▸ Word and element locating data
· · ·
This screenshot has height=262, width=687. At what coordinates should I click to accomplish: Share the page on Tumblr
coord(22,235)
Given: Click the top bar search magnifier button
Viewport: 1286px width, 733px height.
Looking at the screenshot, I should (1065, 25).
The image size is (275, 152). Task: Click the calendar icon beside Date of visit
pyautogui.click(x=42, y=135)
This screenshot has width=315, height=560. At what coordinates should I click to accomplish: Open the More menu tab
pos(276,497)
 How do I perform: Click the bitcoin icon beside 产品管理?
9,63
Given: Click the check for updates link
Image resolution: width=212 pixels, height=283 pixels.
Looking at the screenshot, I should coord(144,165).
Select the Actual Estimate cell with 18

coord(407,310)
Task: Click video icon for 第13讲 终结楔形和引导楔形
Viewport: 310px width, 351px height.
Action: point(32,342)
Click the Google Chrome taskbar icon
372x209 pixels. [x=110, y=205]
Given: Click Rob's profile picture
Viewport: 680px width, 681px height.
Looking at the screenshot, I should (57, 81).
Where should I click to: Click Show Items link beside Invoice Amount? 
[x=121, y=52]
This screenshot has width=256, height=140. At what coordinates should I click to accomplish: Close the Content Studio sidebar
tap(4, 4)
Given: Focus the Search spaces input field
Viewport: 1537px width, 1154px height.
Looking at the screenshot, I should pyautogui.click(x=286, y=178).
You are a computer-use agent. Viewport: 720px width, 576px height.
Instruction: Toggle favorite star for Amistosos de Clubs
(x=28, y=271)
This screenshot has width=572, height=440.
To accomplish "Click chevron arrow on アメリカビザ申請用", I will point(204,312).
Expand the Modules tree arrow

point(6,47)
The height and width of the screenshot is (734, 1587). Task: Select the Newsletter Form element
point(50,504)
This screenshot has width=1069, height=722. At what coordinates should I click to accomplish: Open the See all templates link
· · ·
▸ WHAT IS BEING ASKED
Put everything from the first of the lines above down to the line containing "[x=121, y=52]", both included, into a Markdown table with the columns Row and Line. Number each row, and leave out any blank lines.

▸ EXERCISE SOLUTION
| Row | Line |
|---|---|
| 1 | This screenshot has height=262, width=687. At what coordinates should I click to accomplish: Share the page on Tumblr |
| 2 | coord(22,235) |
| 3 | Given: Click the top bar search magnifier button |
| 4 | Viewport: 1286px width, 733px height. |
| 5 | Looking at the screenshot, I should (1065, 25). |
| 6 | The image size is (275, 152). Task: Click the calendar icon beside Date of visit |
| 7 | pyautogui.click(x=42, y=135) |
| 8 | This screenshot has width=315, height=560. At what coordinates should I click to accomplish: Open the More menu tab |
| 9 | pos(276,497) |
| 10 |  How do I perform: Click the bitcoin icon beside 产品管理? |
| 11 | 9,63 |
| 12 | Given: Click the check for updates link |
| 13 | Image resolution: width=212 pixels, height=283 pixels. |
| 14 | Looking at the screenshot, I should coord(144,165). |
| 15 | Select the Actual Estimate cell with 18 |
| 16 | coord(407,310) |
| 17 | Task: Click video icon for 第13讲 终结楔形和引导楔形 |
| 18 | Viewport: 310px width, 351px height. |
| 19 | Action: point(32,342) |
| 20 | Click the Google Chrome taskbar icon |
| 21 | 372x209 pixels. [x=110, y=205] |
| 22 | Given: Click Rob's profile picture |
| 23 | Viewport: 680px width, 681px height. |
| 24 | Looking at the screenshot, I should (57, 81). |
| 25 | Where should I click to: Click Show Items link beside Invoice Amount?  |
| 26 | [x=121, y=52] |